Transcribe word for word the stretch from "It was at that" through "the newspaper's activities." in the passage about the newspaper's Vaada Ruchanit.

- [EXCERPT TO READ]:
-- Opening Marker --

It was at that time that HaRav Shach had spoken with the above rov of the Vaada Ruchanit and discussed with him the necessity of establishing a Vaada Ruchanit that would be responsible for and charged with overseeing the newspaper's activities.

He saw this as the crowning jewel of the enterprise and an essential prerequisite for the newspaper's existence and ensuring that it would be a realization of his expectations.

For this reason he chose the Vaada Ruchanit's members carefully and took rabbonim upon whom he relied and felt he could trust and he spent [or had spent] a lot of time with them. There is a letter that the Rosh Yeshiva signed from erev Rosh Chodesh Nisan 5748 (1988) that reads as follows:

"It had been absolutely fixed that the Vaada Ruchanit (this is followed by a list of their names) are the sole owners of the newspaper, in everything that is connected with its spiritual path, its political direction, and dei'os and hashkofos. They are to decide what is to go in and what not, and they are appointed above all the editorial staff. No one but they has any right or authority on this. Others may only advise . . . "

-- Closing Marker --

Dataset entries:
-- Opening Marker --

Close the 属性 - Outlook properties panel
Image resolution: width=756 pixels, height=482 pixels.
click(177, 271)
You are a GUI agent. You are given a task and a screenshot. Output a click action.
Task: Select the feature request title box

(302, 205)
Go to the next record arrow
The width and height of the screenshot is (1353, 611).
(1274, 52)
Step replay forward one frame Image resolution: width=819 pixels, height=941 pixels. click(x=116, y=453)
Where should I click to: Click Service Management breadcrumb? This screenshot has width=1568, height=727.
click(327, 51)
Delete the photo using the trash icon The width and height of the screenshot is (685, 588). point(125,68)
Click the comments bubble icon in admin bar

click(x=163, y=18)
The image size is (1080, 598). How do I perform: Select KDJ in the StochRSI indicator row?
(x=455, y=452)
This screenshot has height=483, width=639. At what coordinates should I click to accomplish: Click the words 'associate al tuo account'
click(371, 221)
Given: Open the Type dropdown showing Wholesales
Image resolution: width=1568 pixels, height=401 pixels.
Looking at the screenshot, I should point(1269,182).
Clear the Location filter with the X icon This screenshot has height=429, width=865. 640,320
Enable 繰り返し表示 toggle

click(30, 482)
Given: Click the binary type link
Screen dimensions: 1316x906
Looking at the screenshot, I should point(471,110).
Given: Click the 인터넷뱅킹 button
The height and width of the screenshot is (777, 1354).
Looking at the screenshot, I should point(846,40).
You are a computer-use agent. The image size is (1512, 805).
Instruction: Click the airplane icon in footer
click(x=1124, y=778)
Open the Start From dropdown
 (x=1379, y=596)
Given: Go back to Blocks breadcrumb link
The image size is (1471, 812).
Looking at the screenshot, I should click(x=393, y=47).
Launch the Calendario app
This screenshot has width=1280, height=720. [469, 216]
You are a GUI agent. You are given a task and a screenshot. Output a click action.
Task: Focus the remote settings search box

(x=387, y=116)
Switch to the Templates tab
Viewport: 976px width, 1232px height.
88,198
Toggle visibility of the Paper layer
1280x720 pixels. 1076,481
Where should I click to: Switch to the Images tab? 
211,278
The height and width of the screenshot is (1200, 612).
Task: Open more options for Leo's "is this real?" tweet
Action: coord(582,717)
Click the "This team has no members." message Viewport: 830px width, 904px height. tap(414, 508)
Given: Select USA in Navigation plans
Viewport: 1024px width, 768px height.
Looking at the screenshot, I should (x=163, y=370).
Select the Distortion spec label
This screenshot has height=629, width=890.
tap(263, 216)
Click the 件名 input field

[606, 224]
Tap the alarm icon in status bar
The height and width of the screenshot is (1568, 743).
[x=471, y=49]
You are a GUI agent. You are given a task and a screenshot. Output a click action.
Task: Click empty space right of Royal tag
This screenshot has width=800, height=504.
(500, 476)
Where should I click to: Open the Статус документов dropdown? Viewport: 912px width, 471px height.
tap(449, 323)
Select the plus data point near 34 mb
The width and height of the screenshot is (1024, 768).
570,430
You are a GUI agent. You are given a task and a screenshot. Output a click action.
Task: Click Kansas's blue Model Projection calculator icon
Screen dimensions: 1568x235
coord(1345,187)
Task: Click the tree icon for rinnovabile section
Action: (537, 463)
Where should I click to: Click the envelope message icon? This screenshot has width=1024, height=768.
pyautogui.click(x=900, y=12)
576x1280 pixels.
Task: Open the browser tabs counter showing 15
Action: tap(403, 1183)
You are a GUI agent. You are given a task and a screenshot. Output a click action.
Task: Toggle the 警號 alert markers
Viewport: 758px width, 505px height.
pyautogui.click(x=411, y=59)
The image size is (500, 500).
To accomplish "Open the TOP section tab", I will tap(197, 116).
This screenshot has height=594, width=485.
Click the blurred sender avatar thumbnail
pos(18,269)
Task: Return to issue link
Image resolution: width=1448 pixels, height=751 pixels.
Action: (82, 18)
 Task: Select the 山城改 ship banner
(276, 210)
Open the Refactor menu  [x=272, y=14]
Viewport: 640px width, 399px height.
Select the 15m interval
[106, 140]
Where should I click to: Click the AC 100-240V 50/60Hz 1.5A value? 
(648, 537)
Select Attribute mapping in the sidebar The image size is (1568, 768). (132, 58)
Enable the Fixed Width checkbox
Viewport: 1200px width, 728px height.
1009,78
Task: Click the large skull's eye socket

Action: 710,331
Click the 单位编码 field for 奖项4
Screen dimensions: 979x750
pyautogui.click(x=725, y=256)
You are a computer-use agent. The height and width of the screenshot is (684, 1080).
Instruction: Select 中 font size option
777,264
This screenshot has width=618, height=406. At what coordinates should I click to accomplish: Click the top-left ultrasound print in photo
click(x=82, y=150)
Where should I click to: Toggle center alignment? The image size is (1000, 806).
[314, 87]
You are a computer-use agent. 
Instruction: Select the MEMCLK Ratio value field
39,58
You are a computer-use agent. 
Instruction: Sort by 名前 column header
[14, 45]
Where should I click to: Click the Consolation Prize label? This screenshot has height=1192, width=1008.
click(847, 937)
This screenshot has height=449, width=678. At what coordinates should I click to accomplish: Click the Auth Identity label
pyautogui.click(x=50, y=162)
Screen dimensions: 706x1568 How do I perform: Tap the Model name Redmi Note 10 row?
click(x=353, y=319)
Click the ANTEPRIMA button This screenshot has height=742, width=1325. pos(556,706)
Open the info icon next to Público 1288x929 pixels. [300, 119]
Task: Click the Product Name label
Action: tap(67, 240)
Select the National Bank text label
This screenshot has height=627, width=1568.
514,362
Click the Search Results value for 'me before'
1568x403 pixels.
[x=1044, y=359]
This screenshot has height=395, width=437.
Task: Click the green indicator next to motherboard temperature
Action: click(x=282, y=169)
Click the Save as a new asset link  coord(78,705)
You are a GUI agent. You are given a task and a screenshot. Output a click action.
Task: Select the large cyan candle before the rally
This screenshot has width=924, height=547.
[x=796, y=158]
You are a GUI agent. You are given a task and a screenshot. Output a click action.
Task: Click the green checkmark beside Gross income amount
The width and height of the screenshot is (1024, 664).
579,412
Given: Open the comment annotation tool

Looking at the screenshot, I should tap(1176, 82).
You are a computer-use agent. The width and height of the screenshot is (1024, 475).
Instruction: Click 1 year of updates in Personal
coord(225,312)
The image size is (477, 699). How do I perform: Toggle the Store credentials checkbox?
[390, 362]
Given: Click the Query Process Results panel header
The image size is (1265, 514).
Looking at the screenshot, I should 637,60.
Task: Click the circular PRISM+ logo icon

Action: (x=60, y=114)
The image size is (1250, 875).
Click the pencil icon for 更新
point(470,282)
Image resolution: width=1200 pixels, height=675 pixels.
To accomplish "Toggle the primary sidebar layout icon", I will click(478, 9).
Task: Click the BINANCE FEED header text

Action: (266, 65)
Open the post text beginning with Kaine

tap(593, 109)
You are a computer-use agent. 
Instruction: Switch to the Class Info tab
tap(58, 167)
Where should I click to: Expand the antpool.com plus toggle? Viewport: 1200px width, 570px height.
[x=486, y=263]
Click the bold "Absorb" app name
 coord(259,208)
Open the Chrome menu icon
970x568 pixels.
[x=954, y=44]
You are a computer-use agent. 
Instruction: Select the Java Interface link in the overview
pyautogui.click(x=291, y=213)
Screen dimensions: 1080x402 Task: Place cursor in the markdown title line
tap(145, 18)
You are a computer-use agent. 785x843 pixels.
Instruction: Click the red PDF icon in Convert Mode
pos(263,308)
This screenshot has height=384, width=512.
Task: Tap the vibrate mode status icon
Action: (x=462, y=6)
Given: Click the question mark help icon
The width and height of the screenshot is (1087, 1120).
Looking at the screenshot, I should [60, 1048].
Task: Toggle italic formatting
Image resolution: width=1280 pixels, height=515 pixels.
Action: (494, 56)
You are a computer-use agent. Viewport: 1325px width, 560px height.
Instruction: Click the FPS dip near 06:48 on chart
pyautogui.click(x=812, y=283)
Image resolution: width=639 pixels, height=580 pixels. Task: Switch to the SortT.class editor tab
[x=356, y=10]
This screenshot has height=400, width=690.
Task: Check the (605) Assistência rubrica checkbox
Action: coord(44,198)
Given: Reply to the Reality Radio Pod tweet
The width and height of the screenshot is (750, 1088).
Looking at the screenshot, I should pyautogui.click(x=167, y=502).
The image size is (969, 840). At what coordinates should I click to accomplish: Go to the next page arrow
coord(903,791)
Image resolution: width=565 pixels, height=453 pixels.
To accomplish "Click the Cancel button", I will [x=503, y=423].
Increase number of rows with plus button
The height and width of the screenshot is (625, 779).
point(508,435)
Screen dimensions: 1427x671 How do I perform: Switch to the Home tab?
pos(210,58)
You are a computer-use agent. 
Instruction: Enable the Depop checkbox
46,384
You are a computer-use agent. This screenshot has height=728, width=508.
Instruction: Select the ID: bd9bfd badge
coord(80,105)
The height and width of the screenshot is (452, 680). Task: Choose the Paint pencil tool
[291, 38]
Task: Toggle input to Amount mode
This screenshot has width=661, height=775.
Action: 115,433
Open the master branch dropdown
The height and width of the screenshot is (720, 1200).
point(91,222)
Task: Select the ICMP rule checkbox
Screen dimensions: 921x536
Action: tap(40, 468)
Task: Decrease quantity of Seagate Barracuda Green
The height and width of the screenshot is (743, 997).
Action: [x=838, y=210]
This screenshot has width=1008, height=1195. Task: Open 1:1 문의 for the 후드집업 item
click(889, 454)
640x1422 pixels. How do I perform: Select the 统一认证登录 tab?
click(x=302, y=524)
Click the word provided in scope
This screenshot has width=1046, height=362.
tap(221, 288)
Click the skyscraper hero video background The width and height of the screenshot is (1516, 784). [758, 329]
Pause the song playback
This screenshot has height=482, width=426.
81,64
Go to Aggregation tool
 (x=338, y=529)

-- Closing Marker --

- [ANSWER TO THIS PROBLEM]:
It was at that time that HaRav Shach had spoken with the above rov of the Vaada Ruchanit and discussed with him the necessity of establishing a Vaada Ruchanit that would be responsible for and charged with overseeing the newspaper's activities.